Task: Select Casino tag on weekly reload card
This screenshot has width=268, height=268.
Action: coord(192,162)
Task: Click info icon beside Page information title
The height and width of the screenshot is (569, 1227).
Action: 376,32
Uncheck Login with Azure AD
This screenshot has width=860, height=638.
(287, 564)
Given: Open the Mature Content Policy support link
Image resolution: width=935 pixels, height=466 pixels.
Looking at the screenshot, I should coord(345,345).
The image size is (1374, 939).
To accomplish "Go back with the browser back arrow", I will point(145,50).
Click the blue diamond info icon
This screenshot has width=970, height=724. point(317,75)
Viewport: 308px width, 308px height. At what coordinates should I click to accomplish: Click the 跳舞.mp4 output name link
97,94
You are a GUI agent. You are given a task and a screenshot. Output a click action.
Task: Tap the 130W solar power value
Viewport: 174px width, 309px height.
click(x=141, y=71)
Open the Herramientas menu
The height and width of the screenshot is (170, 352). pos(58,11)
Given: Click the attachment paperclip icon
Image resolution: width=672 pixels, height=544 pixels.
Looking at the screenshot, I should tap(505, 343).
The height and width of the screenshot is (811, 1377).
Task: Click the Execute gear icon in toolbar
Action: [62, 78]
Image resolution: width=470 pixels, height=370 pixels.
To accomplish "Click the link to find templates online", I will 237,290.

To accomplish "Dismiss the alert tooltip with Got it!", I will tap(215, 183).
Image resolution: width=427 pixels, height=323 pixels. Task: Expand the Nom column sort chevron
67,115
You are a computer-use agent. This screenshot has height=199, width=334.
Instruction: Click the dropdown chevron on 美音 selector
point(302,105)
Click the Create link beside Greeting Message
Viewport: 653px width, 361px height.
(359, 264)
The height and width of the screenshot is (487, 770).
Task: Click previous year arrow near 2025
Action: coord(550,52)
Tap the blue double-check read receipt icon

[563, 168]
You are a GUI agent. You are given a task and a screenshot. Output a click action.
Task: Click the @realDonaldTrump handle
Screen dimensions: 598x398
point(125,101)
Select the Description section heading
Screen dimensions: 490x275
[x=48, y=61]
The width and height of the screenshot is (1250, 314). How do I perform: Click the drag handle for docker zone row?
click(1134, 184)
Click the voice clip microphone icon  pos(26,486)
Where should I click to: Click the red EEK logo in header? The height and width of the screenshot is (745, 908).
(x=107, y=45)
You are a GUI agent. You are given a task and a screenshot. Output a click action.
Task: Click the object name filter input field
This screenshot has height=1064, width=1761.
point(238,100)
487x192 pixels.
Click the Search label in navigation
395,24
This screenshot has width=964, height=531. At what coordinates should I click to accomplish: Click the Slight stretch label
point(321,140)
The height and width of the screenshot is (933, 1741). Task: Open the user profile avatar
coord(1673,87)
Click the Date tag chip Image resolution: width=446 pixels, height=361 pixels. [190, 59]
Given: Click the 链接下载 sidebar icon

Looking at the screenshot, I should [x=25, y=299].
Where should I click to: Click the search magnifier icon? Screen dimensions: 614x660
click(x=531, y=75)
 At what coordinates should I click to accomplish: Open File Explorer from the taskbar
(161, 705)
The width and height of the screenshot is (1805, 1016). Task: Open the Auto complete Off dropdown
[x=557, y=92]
+ + + + + + +
Return every line from the one containing "Image resolution: width=427" down to the one containing "click(x=531, y=75)", both included, reproducing each line exactly.

◆ **Task answer**:
Image resolution: width=427 pixels, height=323 pixels. Task: Expand the Nom column sort chevron
67,115
You are a computer-use agent. This screenshot has height=199, width=334.
Instruction: Click the dropdown chevron on 美音 selector
point(302,105)
Click the Create link beside Greeting Message
Viewport: 653px width, 361px height.
(359, 264)
The height and width of the screenshot is (487, 770).
Task: Click previous year arrow near 2025
Action: coord(550,52)
Tap the blue double-check read receipt icon

[563, 168]
You are a GUI agent. You are given a task and a screenshot. Output a click action.
Task: Click the @realDonaldTrump handle
Screen dimensions: 598x398
point(125,101)
Select the Description section heading
Screen dimensions: 490x275
[x=48, y=61]
The width and height of the screenshot is (1250, 314). How do I perform: Click the drag handle for docker zone row?
click(1134, 184)
Click the voice clip microphone icon  pos(26,486)
Where should I click to: Click the red EEK logo in header? The height and width of the screenshot is (745, 908).
(x=107, y=45)
You are a GUI agent. You are given a task and a screenshot. Output a click action.
Task: Click the object name filter input field
This screenshot has height=1064, width=1761.
point(238,100)
487x192 pixels.
Click the Search label in navigation
395,24
This screenshot has width=964, height=531. At what coordinates should I click to accomplish: Click the Slight stretch label
point(321,140)
The height and width of the screenshot is (933, 1741). Task: Open the user profile avatar
coord(1673,87)
Click the Date tag chip Image resolution: width=446 pixels, height=361 pixels. [190, 59]
Given: Click the 链接下载 sidebar icon

Looking at the screenshot, I should [x=25, y=299].
Where should I click to: Click the search magnifier icon? Screen dimensions: 614x660
click(x=531, y=75)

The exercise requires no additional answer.